Ternyata mereka sedang bermain kejar-kejaran.
“Sini ret.. Gabung aja…”, jawab Ariy.
Setelah lama bermain kejar-kejaran, Iret merasa bosan, dan mengajak teman-temannya untuk bermain di tempat lain, yaitu di sungai. Mereka dengan bahagianya bermain di sungai.
Yapz, bermain di alam bebas adalah kesukaan mereka. Mereka sering bermain di sawah sepulang sekolah tanpa seizin orang tuanya. Sehingga terkadang membuat orang tua Iret khawatir dan kewalahan mencarinya. Dia heran, kenapa hanya orang tuanya saja yang kelimpungan mencari anaknya.

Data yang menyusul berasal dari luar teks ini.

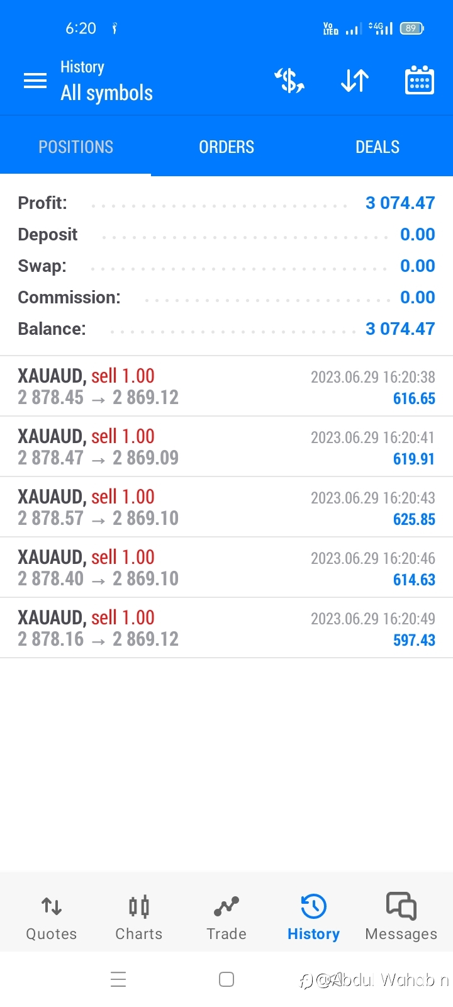The image size is (453, 1007).
Task: Open XAUAUD position with profit 597.43
Action: point(227,628)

Mereka juga sering bermain di sungai, walaupun Ibunya Iret melarangnya. Setelah bermain di sungai, biasanya mereka merasa lapar, sehingga mereka berinisiatif mencari makanan. Entah kenapa, mereka lebih memilih untuk mencari makanan sendiri di alam bebas, daripada memilih untuk makan di rumah walaupun orang tua mereka sudah menyediakannnya di rumah.
Saat itu, Sinta mempunyai ide untuk memetik jambu di pekarangan Bu Tukinah. Tentu saja setelah mendapat izin darinya. Seperti biasa, mereka memanjat dengan lihai. Karena, memanjat bukan hal baru lagi bagi mereka, juga bukan hal yang tak asing bagi mereka. Karena, tanpa bisa memanjat itu namanya bukan Iret yang sesungguhnya.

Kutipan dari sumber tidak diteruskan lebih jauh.